**What you have to do**
The required output consists solely of the lines from the line containing "Task: Open the Layers menu in layer editor" through the end of the records, copied exactly.

**Dataset extract**
*** Block opens ***
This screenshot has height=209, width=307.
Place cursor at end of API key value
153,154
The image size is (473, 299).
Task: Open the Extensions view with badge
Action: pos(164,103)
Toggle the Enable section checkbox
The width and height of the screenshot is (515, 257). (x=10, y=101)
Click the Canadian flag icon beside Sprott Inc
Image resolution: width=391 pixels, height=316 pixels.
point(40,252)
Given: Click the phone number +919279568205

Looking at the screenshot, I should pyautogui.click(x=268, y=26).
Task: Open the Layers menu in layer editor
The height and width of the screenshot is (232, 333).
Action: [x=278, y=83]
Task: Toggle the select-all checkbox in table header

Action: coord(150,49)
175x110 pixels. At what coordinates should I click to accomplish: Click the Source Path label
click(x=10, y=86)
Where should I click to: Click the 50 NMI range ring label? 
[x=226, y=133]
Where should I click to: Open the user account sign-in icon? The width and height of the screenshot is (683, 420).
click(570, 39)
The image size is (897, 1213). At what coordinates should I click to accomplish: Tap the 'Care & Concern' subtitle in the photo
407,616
*** Block closes ***
**Task answer**
Task: Open the Layers menu in layer editor
The height and width of the screenshot is (232, 333).
Action: [x=278, y=83]
Task: Toggle the select-all checkbox in table header

Action: coord(150,49)
175x110 pixels. At what coordinates should I click to accomplish: Click the Source Path label
click(x=10, y=86)
Where should I click to: Click the 50 NMI range ring label? 
[x=226, y=133]
Where should I click to: Open the user account sign-in icon? The width and height of the screenshot is (683, 420).
click(570, 39)
The image size is (897, 1213). At what coordinates should I click to accomplish: Tap the 'Care & Concern' subtitle in the photo
407,616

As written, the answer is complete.